ロシア石油最大手の国営ロスネフチは19日、ベトナム南部の沖合にあるランドン油田で天然ガスの生産を開始したと発表した。同油田の原始埋蔵量(生産開始前の総量)は230億立法メートル。ロスネフチはランドン油田を含む鉱区のオペレーター権益35%超に加え、陸上と結ぶパイプラインの権益33%を握る。同プロジェクトは生産分与協定(PSA)に基づき実施されている。
採掘した天然ガスとコンデンセートはパイプラインを通して陸上に輸送され、精製の後ガス火力発電所で利用される。生産を開始した鉱区はベトナム沖370キロメートルにあるナムコンソン堆積盆の水深160メートルの海底に位置しており、ランドンの他、ランタイ及びフォンランダイの3つのガス田がある。原始埋蔵量は計690億立法メートル。ロスネフチはまた、100%の権益を持つ隣接する鉱区の探査を実施しており、現在までの確認埋蔵量はガス280億立法メートル、コンデンセートが1,750万トンとなっている。

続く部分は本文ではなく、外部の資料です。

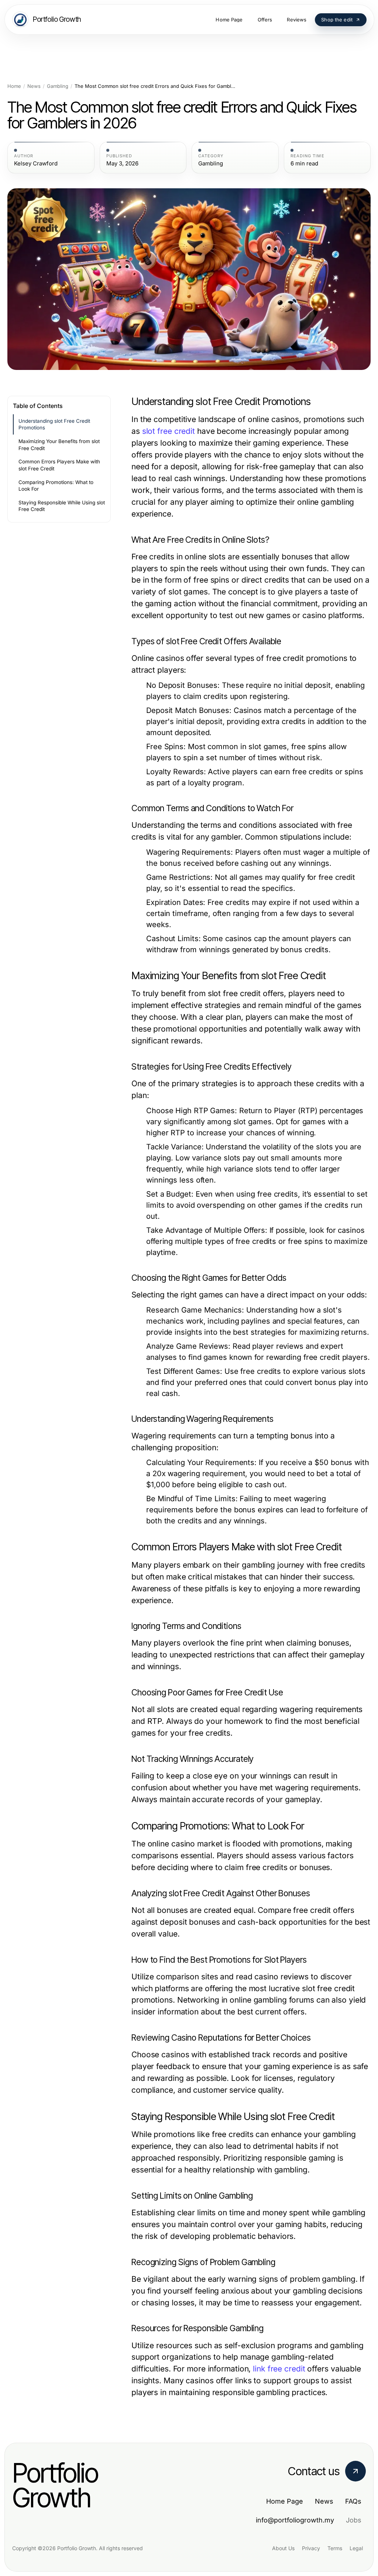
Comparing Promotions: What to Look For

今回の生産開始は、英BPとの合弁会社で2013年にロスネフチが550億ドルで買収したTNK-BPの事業を継承したもの。欧米企業はロシアによる2014年のクリミア併合後、米国の経済制裁によりロシア領の北極海や深海での開発事業に参加できなくなっている。米エクソンモービルは昨年、ロスネフチとの共同事業から撤退した。